Given instruction:
Find each line in the listing below that contains the word "agent", and copy those lines.

Given records:
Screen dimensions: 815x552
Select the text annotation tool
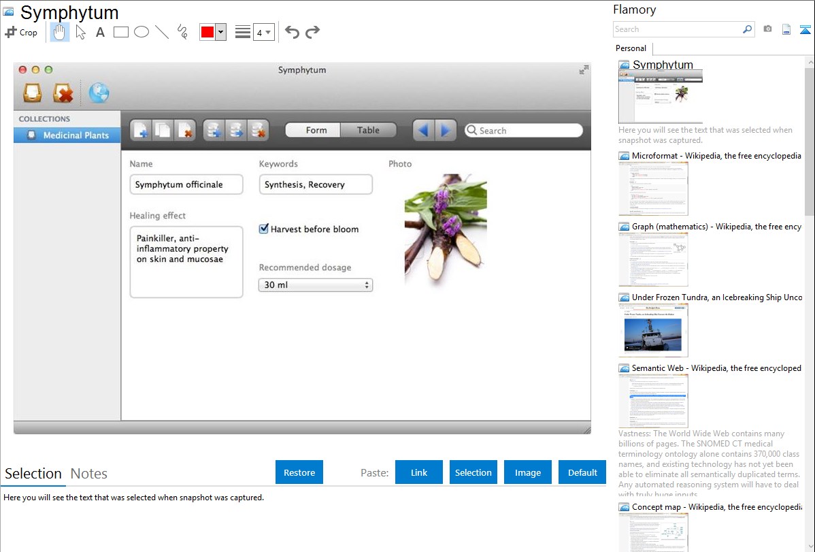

* * *

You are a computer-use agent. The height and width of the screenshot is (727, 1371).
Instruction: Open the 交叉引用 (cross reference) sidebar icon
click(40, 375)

Answer to the problem:
You are a computer-use agent. The height and width of the screenshot is (727, 1371).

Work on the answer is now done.